Whilst there is ping pong, Xbox and a beer fridge at the Microsoft Accelerator office, it was clear from the start that this was about accelerating into series A funding. Warwick Hill, the CEO at Microsoft Accelerator, led a series of CEO round tables. These served as a powerful reminder that leading a company, regardless of size, can be a lonely experience.
Like all of the team, Warwick does not suffer fools gladly. At our first round table, he shut the door and set the ground rules with the main one being, "what is said in this room, stays in this room." He then asked us the tough questions and whilst we were sheepish at first, we eventually all opened up. For me, it was helpful to share openly with people so able to empathise with the challenges we collectively face - growing at capacity, hiring issues, future funding and changes to our 'go-to-market' strategies.
Answering the difficult questions. . .
Most of us are trying to solve problems digitally and are just trying to juggle design with functionality to arrive at the 1-click nirvana. Some of you might have read a book called 'The Lean Startup,' by Eric Ries, but I wonder how many of you have been part of the '5-whys' exercise?
This was the most rewarding one-to-one business canvas session I had but was also much like sitting with my four year-old son, forcing me to answer questions such as, "Why, daddy, have you built your logic gates in typeform manner? Why, daddy, have you designed them for millennials? Why have you designed a commercial finance product for mobile? Why don't you force a higher client conviction? Why does this make for a better conversion?"
This session led to a long weekend of soul searching, after which we broke down our model, iterated and two weeks later, our conversion was jumping. Warwick is like a terrier - two and a half weeks later, I was back in the '5-whys' seat again.
There have been so many great meetings - sometimes educational, others inspirational, and many commercial. My favourite sessions were with Devin Hunt. He's a YCombinator alum so he knows a thing or two about accelerators. Having also lived the San Francisco dream, he shared it vividly.

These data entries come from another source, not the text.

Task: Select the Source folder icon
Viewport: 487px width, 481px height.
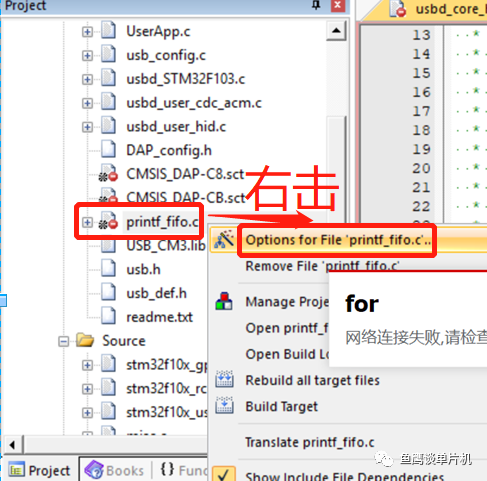Action: (85, 340)
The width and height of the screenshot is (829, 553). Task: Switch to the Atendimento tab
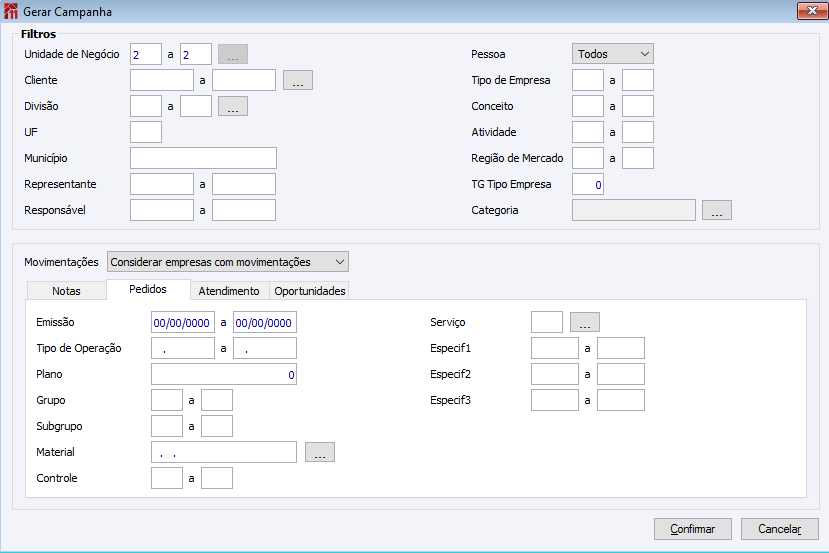[x=229, y=291]
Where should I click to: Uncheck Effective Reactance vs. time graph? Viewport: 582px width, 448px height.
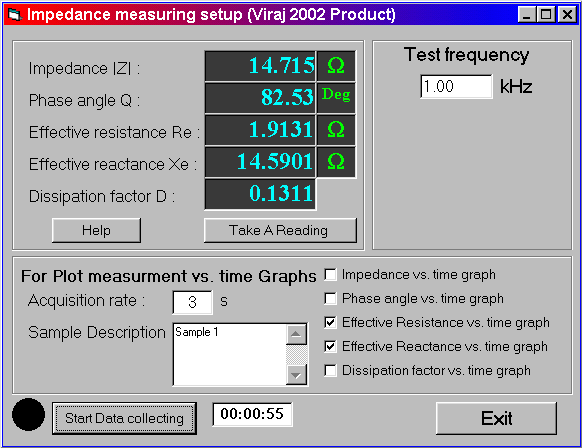(330, 347)
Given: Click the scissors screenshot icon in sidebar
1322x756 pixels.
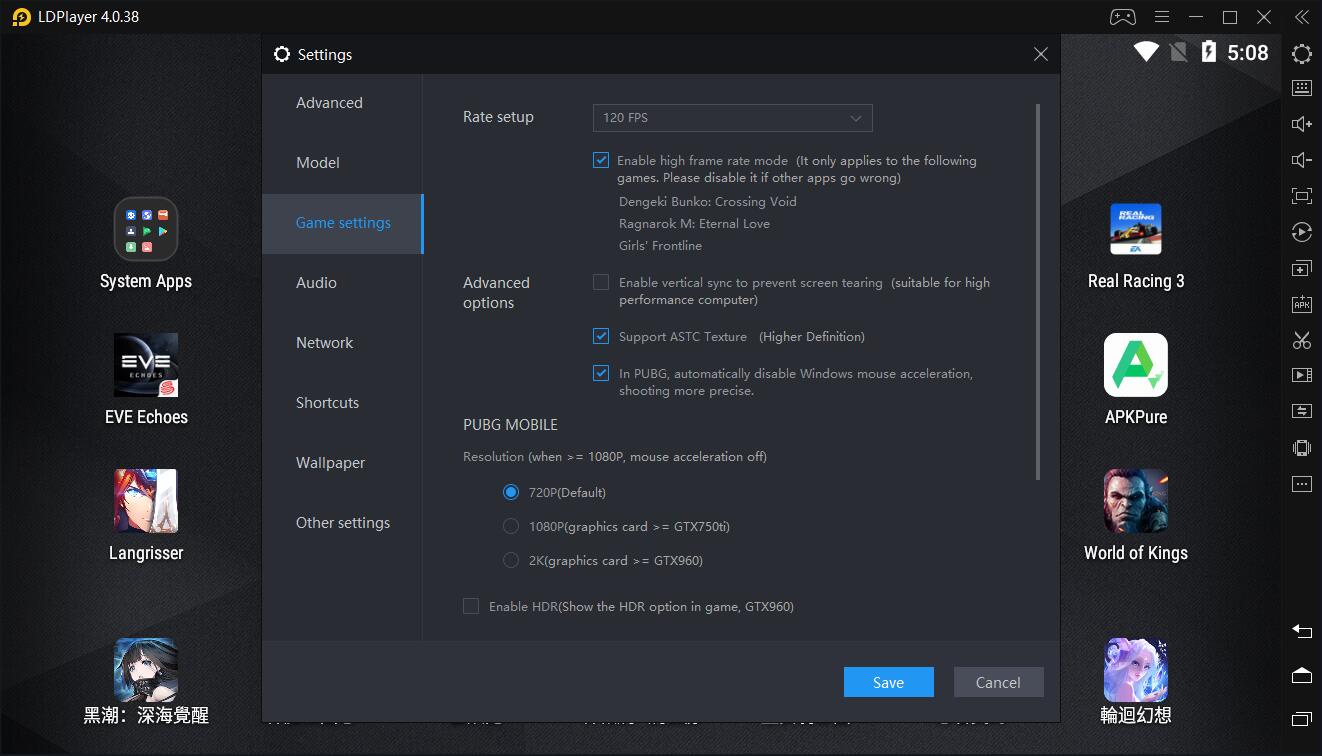Looking at the screenshot, I should pyautogui.click(x=1301, y=341).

That said, the most inspirational session for me was with Cristobal Conde - he tells one hell of a story.
Moving forward. . .
So as the sun sets on our time in the Microsoft Accelerator house and demo day fast approaches, I'll always remember this shared experience of being surrounded by like-minded founders, looking to make a success of their business. During the four months we were together, we have solved problems together, made introductions, collaborated on projects, visited Downing Street and moved collectively forward.
Whilst there will be no leprechauns or rainbows during my pitch, the lessons I learned on day one are still fresh in my mind, and I'll certainly put them to practice during my pitch on Thursday.
I want to say a huge thank you to Microsoft, Warwick, John D, Kevin and Johnny. I look forward to being an accelerator alum and growing with the program's continued guidance. Also, I look forward to seeing the other businesses, my cohort, give their pitches too. Good luck to Pinipa, Furo, Fitwell, Simedx, Instanda, Dendrite, Crowdaura, Altitude Angel, Docxpresso, and Glisser.